By DARA BUTTERFIELD
Proserv – the oil and gas engineering services supplier – is set to create 30 new jobs in Coatbridge after investing £500,000 to refurbish the B-listed landmark Lamberton’s engineering works in the town.
Lamberton’s was latterly home to KRG Industries prior to the company being acquired by Proserv earlier this year. KRG Industries, which has a second site in Stockton-on-Tees, specialises in delivering precision engineering services to the oil and gas and aerospace & defence industries.
Combined turnover at both facilities has risen by almost 25% from £18 million in 2013 to around £22.5 million this year.

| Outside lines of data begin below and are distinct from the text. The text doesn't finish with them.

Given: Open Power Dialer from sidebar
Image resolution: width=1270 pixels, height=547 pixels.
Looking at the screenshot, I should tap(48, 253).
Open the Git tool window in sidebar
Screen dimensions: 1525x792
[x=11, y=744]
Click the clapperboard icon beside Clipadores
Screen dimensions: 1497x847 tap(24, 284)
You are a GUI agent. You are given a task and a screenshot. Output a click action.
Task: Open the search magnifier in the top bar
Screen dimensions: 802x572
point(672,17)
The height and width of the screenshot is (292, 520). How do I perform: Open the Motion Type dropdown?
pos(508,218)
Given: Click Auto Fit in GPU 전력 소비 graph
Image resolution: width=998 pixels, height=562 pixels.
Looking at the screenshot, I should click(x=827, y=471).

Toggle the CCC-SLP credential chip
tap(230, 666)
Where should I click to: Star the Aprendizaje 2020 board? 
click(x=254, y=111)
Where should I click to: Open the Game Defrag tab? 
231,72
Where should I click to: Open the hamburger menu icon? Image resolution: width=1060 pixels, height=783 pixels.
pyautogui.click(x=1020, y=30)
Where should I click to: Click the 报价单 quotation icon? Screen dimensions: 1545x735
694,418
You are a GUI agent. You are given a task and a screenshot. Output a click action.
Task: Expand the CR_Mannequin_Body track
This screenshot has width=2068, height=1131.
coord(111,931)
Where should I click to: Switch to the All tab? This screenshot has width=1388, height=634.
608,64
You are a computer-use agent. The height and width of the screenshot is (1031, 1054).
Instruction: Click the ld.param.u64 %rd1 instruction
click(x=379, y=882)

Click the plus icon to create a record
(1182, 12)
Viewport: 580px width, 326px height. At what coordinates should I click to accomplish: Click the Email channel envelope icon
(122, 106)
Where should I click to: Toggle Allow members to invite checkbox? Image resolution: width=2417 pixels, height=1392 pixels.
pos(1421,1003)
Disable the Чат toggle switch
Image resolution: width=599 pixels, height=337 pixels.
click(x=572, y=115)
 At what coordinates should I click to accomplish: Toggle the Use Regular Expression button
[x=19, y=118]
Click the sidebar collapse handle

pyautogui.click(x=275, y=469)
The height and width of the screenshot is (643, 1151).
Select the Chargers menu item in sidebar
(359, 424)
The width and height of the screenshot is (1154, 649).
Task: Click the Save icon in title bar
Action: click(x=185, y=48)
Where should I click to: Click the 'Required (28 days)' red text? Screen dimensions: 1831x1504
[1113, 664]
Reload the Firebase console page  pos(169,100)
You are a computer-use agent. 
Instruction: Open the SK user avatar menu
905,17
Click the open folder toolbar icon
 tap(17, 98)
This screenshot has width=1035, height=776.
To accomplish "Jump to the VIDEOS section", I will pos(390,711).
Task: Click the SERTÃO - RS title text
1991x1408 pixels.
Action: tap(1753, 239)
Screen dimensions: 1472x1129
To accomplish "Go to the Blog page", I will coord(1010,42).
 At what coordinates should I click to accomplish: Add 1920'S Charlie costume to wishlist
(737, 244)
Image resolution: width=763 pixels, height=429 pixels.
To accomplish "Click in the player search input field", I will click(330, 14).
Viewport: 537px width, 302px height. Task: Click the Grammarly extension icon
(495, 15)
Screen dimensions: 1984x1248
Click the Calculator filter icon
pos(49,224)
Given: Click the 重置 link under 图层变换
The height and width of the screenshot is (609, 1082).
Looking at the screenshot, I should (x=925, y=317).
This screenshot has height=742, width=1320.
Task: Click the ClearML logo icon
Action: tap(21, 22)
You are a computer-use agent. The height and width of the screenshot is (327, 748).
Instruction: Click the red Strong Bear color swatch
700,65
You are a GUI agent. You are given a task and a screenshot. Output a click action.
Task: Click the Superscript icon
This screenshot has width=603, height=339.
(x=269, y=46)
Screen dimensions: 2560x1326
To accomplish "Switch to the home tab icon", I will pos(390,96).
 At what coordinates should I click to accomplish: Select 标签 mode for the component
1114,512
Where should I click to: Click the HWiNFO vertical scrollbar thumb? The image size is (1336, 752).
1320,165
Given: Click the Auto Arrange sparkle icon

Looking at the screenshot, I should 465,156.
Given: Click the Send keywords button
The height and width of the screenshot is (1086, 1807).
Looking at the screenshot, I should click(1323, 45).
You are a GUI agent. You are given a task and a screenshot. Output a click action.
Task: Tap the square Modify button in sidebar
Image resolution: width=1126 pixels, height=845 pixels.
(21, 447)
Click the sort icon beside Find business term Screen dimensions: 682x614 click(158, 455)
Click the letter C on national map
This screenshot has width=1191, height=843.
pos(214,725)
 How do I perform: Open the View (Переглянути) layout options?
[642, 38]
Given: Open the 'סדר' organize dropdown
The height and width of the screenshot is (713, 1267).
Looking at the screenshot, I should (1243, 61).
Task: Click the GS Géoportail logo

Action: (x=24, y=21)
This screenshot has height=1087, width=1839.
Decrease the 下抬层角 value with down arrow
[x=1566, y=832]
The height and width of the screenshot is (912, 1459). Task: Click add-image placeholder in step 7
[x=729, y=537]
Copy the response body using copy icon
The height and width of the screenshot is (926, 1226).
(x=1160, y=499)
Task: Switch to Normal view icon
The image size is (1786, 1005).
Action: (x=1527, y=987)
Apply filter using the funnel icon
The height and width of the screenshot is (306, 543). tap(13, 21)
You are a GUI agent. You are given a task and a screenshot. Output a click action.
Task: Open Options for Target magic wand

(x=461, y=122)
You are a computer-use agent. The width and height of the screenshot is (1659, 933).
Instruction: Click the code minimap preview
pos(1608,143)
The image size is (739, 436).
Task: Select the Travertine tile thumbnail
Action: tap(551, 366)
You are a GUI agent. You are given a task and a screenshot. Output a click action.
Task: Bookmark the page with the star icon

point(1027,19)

Proserv now plans to increase the 181-strong workforce – most of whom are based in Coatbridge – by creating around 30 new jobs over the next 12 months. These new positions will include CNC machine operators, assembly, test, and quality technicians, as well as apprentices and office staff.
Brian Kinsey, Region President (Europe and West Africa) at Proserv, said: “We are committed to continuing to invest in our Coatbridge facility and building on its reputation as a centre of engineering excellence, one that is supported by our base in Stockton-on-Tees where we operate a fleet of high specification precision engineering equipment.
“KRG, which is one of the longest established businesses in Coatbridge, carved out a market-leading niche for itself as a dynamic company which provides cutting-edge, precision engineered components. As such, the company has proven a solid, strategic fit for Proserv by further enriching our global network of integrated operations through its far-reaching technical expertise and shared ethos to be the provider of choice.”
Work is soon to commence on the historic Russell Colt Street site in Coatbridge – including replacing the roof as well as creating a new extension to accommodate the of Proserv’s machining, assembly, test, cladding and coating businesses. Work is scheduled to be completed early next year.
Engineering is embedded in the roots of the facility’s central building which dates back to the late 19th centurey when Andrew Lamberton – a Coatbridge man and close friend of internationally-reknowned Scottish-American philanthropist Andrew Carnegie – started his engineering works in 1882.
Lamberton later became one of Scotland’s most notable innovators, building his own steam engines, pumping water from the coalmines and creating rolling mills for nearby steelworks.